Simulated results of a continuous power supply when the load drops from 1800 W to 1800/3 W during a failure of a SSMR u module in the proposed intelligent three-phase SSMR: (a) simulated waveforms of output DC voltages and input voltages and currents for each phase; (b) simulated waveforms of input voltages and currents of various modules.

Simulated results of a continuous power supply when the load drops from 1800 W to 1800/3 W during a failure of a SSMR v module in the proposed intelligent three-phase SSMR: (a) simulated waveforms of output DC voltages and input voltages and currents for each phase; (b) simulated waveforms of input voltages and currents of various modules.

Simulated results of a continuous power supply when the load drops from 1800 W to 1800/3 W during a failure of SSMR w module in the proposed intelligent three-phase SSMR: (a) simulated waveforms of output DC voltages and input voltages and currents for each phase; (b) simulated waveforms of input voltages and currents of various modules.
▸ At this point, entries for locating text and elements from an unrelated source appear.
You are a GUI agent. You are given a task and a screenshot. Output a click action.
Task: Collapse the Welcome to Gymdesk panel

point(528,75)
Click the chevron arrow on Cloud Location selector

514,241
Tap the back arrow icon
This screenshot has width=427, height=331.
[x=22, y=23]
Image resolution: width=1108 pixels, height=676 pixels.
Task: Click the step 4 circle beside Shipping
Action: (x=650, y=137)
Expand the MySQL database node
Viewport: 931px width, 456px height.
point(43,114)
The comparisons of circuit structure, switching characteristics, power quality, fault tolerance, and reliability of the power supply between the proposed three-phase SSMR and some of the existing ones are made in Table 6. It shows that the proposed three-phase SSMR possesses the advantages of flexibility, reliability, superior power quality, and on-line fault detection tolerance.
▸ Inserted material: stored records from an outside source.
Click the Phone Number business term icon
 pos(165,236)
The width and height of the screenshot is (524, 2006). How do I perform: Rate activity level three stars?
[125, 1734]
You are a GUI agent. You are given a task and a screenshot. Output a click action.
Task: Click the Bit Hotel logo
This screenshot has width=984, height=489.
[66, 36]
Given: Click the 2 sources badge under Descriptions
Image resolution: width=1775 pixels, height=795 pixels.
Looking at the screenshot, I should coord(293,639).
Characteristics comparison between different three-phase switching mode rectifiers (SMRs).

Items Topologies
TSP PFC SMR in  PFC SSMR in  Proposed SSMR
Circuit structure Medium Simple Medium
Switching characteristics Hard-switching Soft-switching Soft-switching
Power quality Superior Inferior Superior
Fault tolerance Inferior Inferior Superior
Reliability of the power supply Inferior Inferior Superior
5. Conclusions

For the application of a three-phase power feeding in large-capacity power electronic equipment, this study adopted single-phase single module SSMR to assemble an intelligent three-phase SSMR system power supply. When any module in this three-phase SSMR module experiences a fault, the proposed intelligent three-phase SSMR system can use intelligent online fault diagnosis and a fault troubleshooting strategy to immediately reduce the load capacity online to continue maintaining the three-phase balanced power supply, keeping the three-phase SSMR system from shutting down for rerouting. This greatly enhances the reliability of the power supply, while the three-phase input voltage and current are still almost in phase; so, the power supply side can still possess the characteristics of good power factor and low harmonics.